As used herein, “Insolvency Proceeding” means, as to any Credit Party, any of the following: (a) any case, action or proceeding before any court or other Governmental Authority relating to bankruptcy, reorganization, insolvency, liquidation, receivership, dissolution, winding-up or relief of debtors, or (b) any general assignment for the benefit of creditors, composition, marshaling of assets for creditors, or other, similar arrangement in respect of its creditors generally or any substantial portion of its creditors; in each case in (a) and (b) above, undertaken under U.S. federal, state or foreign law, including the Bankruptcy Code; and “DIP Financing” means the obtaining of credit or incurring debt secured by Liens on all or any portion of the Collateral pursuant to section 364 of the Bankruptcy Code (or similar bankruptcy law).

Section 6.Non-Impairment. None of the Obligations shall be impaired by the Secured Parties:

6.1

agreeing with the Borrower, the Subordinated Lender or any other Person as to any amendment, variation, assignment, novation, extension or departure (however substantial or material) of, to or from any Credit Document (including changing the manner, place or terms of payment of or extending the time of payment of, or renewing or altering, the Obligations, or otherwise

SCHEDULE 1.1(E) - 6


 

amending or supplementing in any manner the Obligations or any instrument evidencing the same or any agreement under which the Obligations are outstanding, or any Credit Document) so that any such amendment, variation, assignment, novation or departure shall, whatever its nature, be binding upon the Subordinated Lender in all circumstances; 

6.2

releasing, granting any time, any indulgence or any waiver of any kind to, or composition with, the Borrower, the Subordinated Lender or any other Person (including, without limitation, the waiver of any preconditions for drawing under, or of any breach of, the Credit Documents or the exercise or the failure to exercise any rights against the Borrower and any other Person), or entering into any transaction or arrangements whatsoever with or in relation to the Borrower, the Subordinated Lender and/or any other Person;

6.3

taking, accepting, varying, dealing with, exchanging, renewing, enforcing, failing to enforce, take up or perfect, abstaining from enforcing, surrendering or releasing any security, right of recourse, set-off or combination or other right, remedy or interest held by the Secured Parties in connection with the Secured Obligations or any part thereof, or acting in relation to the Financing Documents in such manner as it thinks fit;

6.4

failing to present or observe any formality or other requirement in respect of any
instrument or any failure to realize the full value of any security;

6.5

claiming, proving for, accepting or transferring any payment in respect of the Obligations in any composition by, or winding up of, the Borrower, the Subordinated Lender and/or any other Person or abstaining from so claiming, proving for, accepting or transferring; or

6.6

actually or purportedly assigning all or any portion of the Obligations to any other Person.

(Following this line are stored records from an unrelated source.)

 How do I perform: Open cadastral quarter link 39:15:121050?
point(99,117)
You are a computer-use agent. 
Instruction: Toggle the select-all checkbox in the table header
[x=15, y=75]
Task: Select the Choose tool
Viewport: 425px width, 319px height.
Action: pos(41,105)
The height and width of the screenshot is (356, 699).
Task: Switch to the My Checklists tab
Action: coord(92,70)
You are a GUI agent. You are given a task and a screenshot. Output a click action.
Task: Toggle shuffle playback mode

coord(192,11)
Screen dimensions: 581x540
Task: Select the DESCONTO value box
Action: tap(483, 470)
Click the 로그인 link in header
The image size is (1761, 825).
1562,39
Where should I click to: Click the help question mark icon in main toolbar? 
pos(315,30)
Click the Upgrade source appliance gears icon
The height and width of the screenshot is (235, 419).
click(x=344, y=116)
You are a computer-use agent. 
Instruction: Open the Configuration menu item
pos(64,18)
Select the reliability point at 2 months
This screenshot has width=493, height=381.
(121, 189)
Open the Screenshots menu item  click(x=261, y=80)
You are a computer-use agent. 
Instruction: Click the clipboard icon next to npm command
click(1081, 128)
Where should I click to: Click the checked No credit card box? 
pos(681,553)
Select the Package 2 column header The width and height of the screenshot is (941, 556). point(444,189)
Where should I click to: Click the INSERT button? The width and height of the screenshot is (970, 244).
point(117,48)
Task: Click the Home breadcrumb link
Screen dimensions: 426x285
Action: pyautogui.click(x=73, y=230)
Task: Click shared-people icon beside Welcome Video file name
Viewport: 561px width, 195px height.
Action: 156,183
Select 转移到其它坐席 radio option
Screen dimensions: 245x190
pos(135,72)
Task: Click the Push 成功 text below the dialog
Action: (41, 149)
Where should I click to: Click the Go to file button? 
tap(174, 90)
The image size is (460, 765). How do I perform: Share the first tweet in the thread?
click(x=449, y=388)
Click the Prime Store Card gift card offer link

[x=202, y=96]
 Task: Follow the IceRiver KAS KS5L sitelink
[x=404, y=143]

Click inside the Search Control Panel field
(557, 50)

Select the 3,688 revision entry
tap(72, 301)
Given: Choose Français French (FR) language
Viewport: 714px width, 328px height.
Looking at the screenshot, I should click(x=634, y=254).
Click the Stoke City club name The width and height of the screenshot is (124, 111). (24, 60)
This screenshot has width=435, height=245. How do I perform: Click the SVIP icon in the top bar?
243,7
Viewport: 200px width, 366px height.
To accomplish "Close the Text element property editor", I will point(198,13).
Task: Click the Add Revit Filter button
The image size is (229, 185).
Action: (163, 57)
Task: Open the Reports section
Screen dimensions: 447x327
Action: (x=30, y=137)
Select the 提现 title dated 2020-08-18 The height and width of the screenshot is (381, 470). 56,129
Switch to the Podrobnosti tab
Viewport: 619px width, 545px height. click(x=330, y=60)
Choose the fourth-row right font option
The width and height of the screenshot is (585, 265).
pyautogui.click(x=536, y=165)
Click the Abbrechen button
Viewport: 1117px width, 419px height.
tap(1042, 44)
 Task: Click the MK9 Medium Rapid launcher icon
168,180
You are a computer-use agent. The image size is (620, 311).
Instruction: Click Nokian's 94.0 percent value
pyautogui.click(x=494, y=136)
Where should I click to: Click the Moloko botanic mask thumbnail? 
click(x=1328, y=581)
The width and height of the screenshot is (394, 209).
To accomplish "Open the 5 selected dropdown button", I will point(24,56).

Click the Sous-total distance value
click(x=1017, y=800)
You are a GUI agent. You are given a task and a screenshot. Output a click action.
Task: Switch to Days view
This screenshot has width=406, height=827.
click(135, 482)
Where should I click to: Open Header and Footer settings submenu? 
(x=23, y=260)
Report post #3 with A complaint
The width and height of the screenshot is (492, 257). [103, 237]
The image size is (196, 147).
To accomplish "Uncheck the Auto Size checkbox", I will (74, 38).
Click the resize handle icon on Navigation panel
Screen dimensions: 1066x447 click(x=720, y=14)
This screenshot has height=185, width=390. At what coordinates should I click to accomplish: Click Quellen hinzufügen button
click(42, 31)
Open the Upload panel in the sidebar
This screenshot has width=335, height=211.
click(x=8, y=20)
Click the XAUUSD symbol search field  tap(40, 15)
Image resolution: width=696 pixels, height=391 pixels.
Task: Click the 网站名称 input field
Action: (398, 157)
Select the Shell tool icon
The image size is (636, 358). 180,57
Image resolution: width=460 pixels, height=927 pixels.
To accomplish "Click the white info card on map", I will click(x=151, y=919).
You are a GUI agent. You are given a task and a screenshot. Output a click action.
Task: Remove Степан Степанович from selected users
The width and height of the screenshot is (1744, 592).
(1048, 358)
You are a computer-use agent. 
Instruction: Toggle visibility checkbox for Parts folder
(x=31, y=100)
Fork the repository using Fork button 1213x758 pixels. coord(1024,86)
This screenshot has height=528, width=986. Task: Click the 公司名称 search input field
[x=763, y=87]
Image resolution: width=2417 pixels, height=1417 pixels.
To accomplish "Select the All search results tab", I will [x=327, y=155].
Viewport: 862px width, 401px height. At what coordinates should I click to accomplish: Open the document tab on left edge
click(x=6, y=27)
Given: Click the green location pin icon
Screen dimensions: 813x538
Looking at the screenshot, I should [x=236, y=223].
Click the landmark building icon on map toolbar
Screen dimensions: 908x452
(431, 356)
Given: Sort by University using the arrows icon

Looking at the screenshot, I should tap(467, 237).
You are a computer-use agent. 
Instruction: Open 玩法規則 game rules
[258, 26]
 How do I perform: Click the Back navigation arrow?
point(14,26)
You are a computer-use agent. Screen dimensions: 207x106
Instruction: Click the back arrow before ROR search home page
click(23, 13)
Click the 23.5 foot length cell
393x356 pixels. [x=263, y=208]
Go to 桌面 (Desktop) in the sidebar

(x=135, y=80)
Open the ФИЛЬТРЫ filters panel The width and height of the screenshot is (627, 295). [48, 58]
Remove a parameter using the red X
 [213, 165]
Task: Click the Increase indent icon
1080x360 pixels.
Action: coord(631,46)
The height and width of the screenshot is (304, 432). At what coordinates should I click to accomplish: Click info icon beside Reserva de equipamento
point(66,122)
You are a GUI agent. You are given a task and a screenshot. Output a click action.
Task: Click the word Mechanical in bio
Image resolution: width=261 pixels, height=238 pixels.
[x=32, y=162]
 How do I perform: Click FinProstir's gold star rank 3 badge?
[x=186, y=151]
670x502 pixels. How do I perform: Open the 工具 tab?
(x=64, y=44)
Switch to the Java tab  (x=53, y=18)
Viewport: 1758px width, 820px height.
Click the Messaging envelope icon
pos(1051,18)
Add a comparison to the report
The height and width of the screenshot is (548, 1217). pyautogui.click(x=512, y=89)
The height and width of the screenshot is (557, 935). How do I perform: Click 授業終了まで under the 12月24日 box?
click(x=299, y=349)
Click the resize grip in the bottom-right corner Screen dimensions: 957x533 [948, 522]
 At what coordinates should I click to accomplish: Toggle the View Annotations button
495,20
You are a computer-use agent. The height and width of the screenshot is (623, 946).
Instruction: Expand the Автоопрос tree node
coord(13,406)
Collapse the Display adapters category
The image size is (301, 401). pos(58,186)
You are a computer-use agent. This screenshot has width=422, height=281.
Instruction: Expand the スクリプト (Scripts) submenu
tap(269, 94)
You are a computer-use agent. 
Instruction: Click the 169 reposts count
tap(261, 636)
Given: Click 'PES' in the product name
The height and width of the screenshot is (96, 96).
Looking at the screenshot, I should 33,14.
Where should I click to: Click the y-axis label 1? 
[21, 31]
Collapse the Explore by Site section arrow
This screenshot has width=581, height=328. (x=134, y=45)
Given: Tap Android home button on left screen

To the fullest extent permitted by applicable Law, no change of law or circumstances shall release or diminish any of the Subordinated Lender’s obligations, liabilities, agreements or duties hereunder, affect the provisions set forth herein in any way, or afford the Subordinated Lender any recourse against any of the Secured Parties.

Section 7.Benefit of Subordination Provisions. These subordination provisions are intended solely to define the relative rights of the Secured Parties, the Subordinated Lender, and their respective successors and permitted assigns.  These subordination provisions are made for the benefit of the Secured Parties, and the Secured Parties are hereby made beneficiaries hereunder as if named herein as such and may enforce the provisions hereof as if they and/or each of them were a party hereto.  Nothing contained in these subordination provisions relating to the  Subordinated Indebtedness is intended to or shall (as between the Subordinated Lender and the Borrower):

7.1

impair, as among the Borrower and the Subordinated Lender, the obligation of the Borrower, which is absolute and unconditional, to pay to the Subordinated Lender (subject to the rights of the Secured Parties) the Subordinated Indebtedness as and when the same shall become due and payable in accordance with its terms;

7.2

affect the relative rights of the Subordinated Lender; or

7.3

prevent the Subordinated Lender from exercising all remedies otherwise permitted by applicable law upon a Note Event of Default in respect of the Subordinated Indebtedness, subject to Sections 2 and 3 hereof and the rights, if any, of the Secured Parties under these subordination provisions

SCHEDULE 1.1(E) - 7


 

to receive the cash, property, securities or other assets of the Borrower received upon the exercise of any such remedy. 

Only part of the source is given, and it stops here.